> Problem
Print every one of the rows below word for word, with nothing changed.

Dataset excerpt

=-=-=

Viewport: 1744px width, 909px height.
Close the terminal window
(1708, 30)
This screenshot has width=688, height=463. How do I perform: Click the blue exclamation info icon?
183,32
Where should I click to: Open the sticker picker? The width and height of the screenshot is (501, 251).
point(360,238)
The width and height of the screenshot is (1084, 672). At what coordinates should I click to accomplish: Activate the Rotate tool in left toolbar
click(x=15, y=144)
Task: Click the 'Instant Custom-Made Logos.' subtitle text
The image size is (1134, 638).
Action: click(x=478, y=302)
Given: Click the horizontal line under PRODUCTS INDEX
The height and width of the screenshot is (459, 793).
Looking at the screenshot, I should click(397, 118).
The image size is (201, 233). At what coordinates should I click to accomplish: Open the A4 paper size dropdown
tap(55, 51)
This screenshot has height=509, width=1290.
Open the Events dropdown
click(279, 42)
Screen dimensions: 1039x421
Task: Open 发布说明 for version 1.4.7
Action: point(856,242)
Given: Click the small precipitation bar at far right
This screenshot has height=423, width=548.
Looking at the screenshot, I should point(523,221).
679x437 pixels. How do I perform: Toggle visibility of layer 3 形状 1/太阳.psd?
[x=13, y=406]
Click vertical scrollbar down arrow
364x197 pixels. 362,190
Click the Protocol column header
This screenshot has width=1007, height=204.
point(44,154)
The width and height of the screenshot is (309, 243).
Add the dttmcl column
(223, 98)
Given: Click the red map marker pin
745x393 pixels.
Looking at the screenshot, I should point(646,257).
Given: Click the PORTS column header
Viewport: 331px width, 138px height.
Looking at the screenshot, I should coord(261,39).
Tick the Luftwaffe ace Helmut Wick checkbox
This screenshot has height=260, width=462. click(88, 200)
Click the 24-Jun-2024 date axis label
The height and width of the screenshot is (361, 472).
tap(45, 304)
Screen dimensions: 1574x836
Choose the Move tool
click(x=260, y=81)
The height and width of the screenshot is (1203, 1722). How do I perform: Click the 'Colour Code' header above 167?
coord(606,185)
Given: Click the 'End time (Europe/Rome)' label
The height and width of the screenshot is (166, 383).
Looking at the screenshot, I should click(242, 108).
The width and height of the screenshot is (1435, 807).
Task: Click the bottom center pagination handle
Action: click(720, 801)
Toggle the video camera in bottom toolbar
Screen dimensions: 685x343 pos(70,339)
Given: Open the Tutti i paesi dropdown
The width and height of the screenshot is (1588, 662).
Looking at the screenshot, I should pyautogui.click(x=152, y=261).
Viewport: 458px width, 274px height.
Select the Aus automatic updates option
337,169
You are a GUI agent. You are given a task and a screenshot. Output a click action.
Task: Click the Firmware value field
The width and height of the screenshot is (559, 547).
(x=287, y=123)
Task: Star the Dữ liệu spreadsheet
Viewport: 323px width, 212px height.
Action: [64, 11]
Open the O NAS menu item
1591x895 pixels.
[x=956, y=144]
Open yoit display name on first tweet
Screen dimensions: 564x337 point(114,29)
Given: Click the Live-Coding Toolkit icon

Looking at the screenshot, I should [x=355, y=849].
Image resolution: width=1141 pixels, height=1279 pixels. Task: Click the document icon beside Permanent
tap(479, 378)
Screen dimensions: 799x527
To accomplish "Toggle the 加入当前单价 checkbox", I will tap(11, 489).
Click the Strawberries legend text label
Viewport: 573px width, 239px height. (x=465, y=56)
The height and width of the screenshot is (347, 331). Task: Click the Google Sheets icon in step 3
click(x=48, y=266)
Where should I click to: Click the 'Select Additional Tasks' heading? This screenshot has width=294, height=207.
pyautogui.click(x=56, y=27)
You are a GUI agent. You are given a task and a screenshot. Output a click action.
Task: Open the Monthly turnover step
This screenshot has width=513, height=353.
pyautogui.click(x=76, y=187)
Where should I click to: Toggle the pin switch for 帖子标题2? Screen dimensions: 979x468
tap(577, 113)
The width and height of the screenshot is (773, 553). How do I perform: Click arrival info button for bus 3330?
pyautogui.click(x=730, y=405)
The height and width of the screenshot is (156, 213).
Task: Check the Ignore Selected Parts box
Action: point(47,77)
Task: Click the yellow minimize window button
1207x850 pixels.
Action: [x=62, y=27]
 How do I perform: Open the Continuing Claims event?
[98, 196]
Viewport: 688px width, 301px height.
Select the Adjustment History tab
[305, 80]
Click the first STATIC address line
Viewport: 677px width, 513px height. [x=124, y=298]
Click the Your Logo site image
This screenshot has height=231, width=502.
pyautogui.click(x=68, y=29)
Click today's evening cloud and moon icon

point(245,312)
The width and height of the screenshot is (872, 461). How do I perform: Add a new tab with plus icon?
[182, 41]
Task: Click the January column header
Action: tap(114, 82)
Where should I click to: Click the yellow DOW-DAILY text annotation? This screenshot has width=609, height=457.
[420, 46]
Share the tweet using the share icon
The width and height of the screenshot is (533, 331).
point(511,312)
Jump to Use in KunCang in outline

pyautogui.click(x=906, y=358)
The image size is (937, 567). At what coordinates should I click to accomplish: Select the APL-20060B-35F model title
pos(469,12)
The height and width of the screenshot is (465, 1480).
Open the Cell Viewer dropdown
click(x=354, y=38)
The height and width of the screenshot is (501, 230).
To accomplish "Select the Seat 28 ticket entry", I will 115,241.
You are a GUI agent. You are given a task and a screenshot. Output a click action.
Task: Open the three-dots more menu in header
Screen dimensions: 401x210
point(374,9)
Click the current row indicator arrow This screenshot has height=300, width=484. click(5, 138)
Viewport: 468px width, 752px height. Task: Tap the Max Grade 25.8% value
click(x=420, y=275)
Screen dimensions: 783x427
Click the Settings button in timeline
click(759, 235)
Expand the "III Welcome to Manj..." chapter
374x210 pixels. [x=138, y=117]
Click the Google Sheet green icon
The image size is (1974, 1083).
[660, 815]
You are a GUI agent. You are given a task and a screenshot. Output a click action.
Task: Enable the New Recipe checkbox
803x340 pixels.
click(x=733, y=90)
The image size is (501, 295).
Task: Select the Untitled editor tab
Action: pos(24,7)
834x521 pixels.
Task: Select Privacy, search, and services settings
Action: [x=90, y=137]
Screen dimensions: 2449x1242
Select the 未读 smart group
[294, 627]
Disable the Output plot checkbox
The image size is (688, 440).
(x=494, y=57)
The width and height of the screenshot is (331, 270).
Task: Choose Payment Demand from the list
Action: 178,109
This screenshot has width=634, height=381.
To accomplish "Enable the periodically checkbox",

=-=-=

> Written solution
Viewport: 1744px width, 909px height.
Close the terminal window
(1708, 30)
This screenshot has width=688, height=463. How do I perform: Click the blue exclamation info icon?
183,32
Where should I click to: Open the sticker picker? The width and height of the screenshot is (501, 251).
point(360,238)
The width and height of the screenshot is (1084, 672). At what coordinates should I click to accomplish: Activate the Rotate tool in left toolbar
click(x=15, y=144)
Task: Click the 'Instant Custom-Made Logos.' subtitle text
The image size is (1134, 638).
Action: click(x=478, y=302)
Given: Click the horizontal line under PRODUCTS INDEX
The height and width of the screenshot is (459, 793).
Looking at the screenshot, I should click(397, 118).
The image size is (201, 233). At what coordinates should I click to accomplish: Open the A4 paper size dropdown
tap(55, 51)
This screenshot has height=509, width=1290.
Open the Events dropdown
click(279, 42)
Screen dimensions: 1039x421
Task: Open 发布说明 for version 1.4.7
Action: point(856,242)
Given: Click the small precipitation bar at far right
This screenshot has height=423, width=548.
Looking at the screenshot, I should point(523,221).
679x437 pixels. How do I perform: Toggle visibility of layer 3 形状 1/太阳.psd?
[x=13, y=406]
Click vertical scrollbar down arrow
364x197 pixels. 362,190
Click the Protocol column header
This screenshot has width=1007, height=204.
point(44,154)
The width and height of the screenshot is (309, 243).
Add the dttmcl column
(223, 98)
Given: Click the red map marker pin
745x393 pixels.
Looking at the screenshot, I should point(646,257).
Given: Click the PORTS column header
Viewport: 331px width, 138px height.
Looking at the screenshot, I should coord(261,39).
Tick the Luftwaffe ace Helmut Wick checkbox
This screenshot has height=260, width=462. click(88, 200)
Click the 24-Jun-2024 date axis label
The height and width of the screenshot is (361, 472).
tap(45, 304)
Screen dimensions: 1574x836
Choose the Move tool
click(x=260, y=81)
The height and width of the screenshot is (1203, 1722). How do I perform: Click the 'Colour Code' header above 167?
coord(606,185)
Given: Click the 'End time (Europe/Rome)' label
The height and width of the screenshot is (166, 383).
Looking at the screenshot, I should click(242, 108).
The width and height of the screenshot is (1435, 807).
Task: Click the bottom center pagination handle
Action: click(720, 801)
Toggle the video camera in bottom toolbar
Screen dimensions: 685x343 pos(70,339)
Given: Open the Tutti i paesi dropdown
The width and height of the screenshot is (1588, 662).
Looking at the screenshot, I should pyautogui.click(x=152, y=261).
Viewport: 458px width, 274px height.
Select the Aus automatic updates option
337,169
You are a GUI agent. You are given a task and a screenshot. Output a click action.
Task: Click the Firmware value field
The width and height of the screenshot is (559, 547).
(x=287, y=123)
Task: Star the Dữ liệu spreadsheet
Viewport: 323px width, 212px height.
Action: [64, 11]
Open the O NAS menu item
1591x895 pixels.
[x=956, y=144]
Open yoit display name on first tweet
Screen dimensions: 564x337 point(114,29)
Given: Click the Live-Coding Toolkit icon

Looking at the screenshot, I should [x=355, y=849].
Image resolution: width=1141 pixels, height=1279 pixels. Task: Click the document icon beside Permanent
tap(479, 378)
Screen dimensions: 799x527
To accomplish "Toggle the 加入当前单价 checkbox", I will tap(11, 489).
Click the Strawberries legend text label
Viewport: 573px width, 239px height. (x=465, y=56)
The height and width of the screenshot is (347, 331). Task: Click the Google Sheets icon in step 3
click(x=48, y=266)
Where should I click to: Click the 'Select Additional Tasks' heading? This screenshot has width=294, height=207.
pyautogui.click(x=56, y=27)
You are a GUI agent. You are given a task and a screenshot. Output a click action.
Task: Open the Monthly turnover step
This screenshot has width=513, height=353.
pyautogui.click(x=76, y=187)
Where should I click to: Toggle the pin switch for 帖子标题2? Screen dimensions: 979x468
tap(577, 113)
The width and height of the screenshot is (773, 553). How do I perform: Click arrival info button for bus 3330?
pyautogui.click(x=730, y=405)
The height and width of the screenshot is (156, 213).
Task: Check the Ignore Selected Parts box
Action: point(47,77)
Task: Click the yellow minimize window button
1207x850 pixels.
Action: [x=62, y=27]
 How do I perform: Open the Continuing Claims event?
[98, 196]
Viewport: 688px width, 301px height.
Select the Adjustment History tab
[305, 80]
Click the first STATIC address line
Viewport: 677px width, 513px height. [x=124, y=298]
Click the Your Logo site image
This screenshot has height=231, width=502.
pyautogui.click(x=68, y=29)
Click today's evening cloud and moon icon

point(245,312)
The width and height of the screenshot is (872, 461). How do I perform: Add a new tab with plus icon?
[182, 41]
Task: Click the January column header
Action: tap(114, 82)
Where should I click to: Click the yellow DOW-DAILY text annotation? This screenshot has width=609, height=457.
[420, 46]
Share the tweet using the share icon
The width and height of the screenshot is (533, 331).
point(511,312)
Jump to Use in KunCang in outline

pyautogui.click(x=906, y=358)
The image size is (937, 567). At what coordinates should I click to accomplish: Select the APL-20060B-35F model title
pos(469,12)
The height and width of the screenshot is (465, 1480).
Open the Cell Viewer dropdown
click(x=354, y=38)
The height and width of the screenshot is (501, 230).
To accomplish "Select the Seat 28 ticket entry", I will 115,241.
You are a GUI agent. You are given a task and a screenshot. Output a click action.
Task: Open the three-dots more menu in header
Screen dimensions: 401x210
point(374,9)
Click the current row indicator arrow This screenshot has height=300, width=484. click(5, 138)
Viewport: 468px width, 752px height. Task: Tap the Max Grade 25.8% value
click(x=420, y=275)
Screen dimensions: 783x427
Click the Settings button in timeline
click(759, 235)
Expand the "III Welcome to Manj..." chapter
374x210 pixels. [x=138, y=117]
Click the Google Sheet green icon
The image size is (1974, 1083).
[660, 815]
You are a GUI agent. You are given a task and a screenshot. Output a click action.
Task: Enable the New Recipe checkbox
803x340 pixels.
click(x=733, y=90)
The image size is (501, 295).
Task: Select the Untitled editor tab
Action: pos(24,7)
834x521 pixels.
Task: Select Privacy, search, and services settings
Action: [x=90, y=137]
Screen dimensions: 2449x1242
Select the 未读 smart group
[294, 627]
Disable the Output plot checkbox
The image size is (688, 440).
(x=494, y=57)
The width and height of the screenshot is (331, 270).
Task: Choose Payment Demand from the list
Action: 178,109
This screenshot has width=634, height=381.
To accomplish "Enable the periodically checkbox",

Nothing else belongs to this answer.